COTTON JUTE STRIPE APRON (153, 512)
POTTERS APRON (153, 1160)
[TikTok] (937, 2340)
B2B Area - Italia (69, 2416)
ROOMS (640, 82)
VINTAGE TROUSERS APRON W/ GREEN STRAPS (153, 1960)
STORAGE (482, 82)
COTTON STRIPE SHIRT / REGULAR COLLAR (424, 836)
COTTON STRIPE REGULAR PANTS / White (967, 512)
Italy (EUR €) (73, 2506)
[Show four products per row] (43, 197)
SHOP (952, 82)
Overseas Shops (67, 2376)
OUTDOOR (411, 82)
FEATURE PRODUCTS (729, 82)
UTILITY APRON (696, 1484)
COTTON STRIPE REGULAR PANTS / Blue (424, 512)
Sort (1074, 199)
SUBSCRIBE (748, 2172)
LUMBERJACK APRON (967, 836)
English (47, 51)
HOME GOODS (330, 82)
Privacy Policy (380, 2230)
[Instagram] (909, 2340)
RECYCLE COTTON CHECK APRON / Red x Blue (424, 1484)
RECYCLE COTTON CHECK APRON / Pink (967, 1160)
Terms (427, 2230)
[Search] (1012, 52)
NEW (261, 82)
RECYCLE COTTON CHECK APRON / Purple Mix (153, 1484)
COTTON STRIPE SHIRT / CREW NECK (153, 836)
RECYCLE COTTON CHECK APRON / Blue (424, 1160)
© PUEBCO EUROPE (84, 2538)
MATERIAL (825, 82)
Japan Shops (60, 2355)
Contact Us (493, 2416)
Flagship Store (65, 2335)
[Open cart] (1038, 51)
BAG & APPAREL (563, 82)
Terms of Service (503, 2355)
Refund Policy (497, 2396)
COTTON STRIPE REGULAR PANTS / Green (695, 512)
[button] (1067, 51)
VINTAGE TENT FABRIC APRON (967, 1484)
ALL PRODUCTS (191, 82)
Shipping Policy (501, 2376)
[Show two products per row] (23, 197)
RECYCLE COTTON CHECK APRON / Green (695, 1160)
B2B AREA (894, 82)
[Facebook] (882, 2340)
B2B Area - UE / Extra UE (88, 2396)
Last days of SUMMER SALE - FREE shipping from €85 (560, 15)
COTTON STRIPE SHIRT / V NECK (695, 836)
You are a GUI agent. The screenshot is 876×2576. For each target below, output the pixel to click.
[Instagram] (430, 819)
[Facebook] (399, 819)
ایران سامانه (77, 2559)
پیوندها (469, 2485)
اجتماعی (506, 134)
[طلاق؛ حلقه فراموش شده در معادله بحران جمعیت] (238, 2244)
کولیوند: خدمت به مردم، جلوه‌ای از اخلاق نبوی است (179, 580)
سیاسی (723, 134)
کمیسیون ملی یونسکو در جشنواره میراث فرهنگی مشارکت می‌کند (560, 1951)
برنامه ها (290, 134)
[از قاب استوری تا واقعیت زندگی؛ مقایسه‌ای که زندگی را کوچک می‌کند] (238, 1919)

Your instructions:
Look through the entries above for the word "Policy". Copy every line where it shows up.

Exercise solution:
Privacy Policy (380, 2230)
Refund Policy (497, 2396)
Shipping Policy (501, 2376)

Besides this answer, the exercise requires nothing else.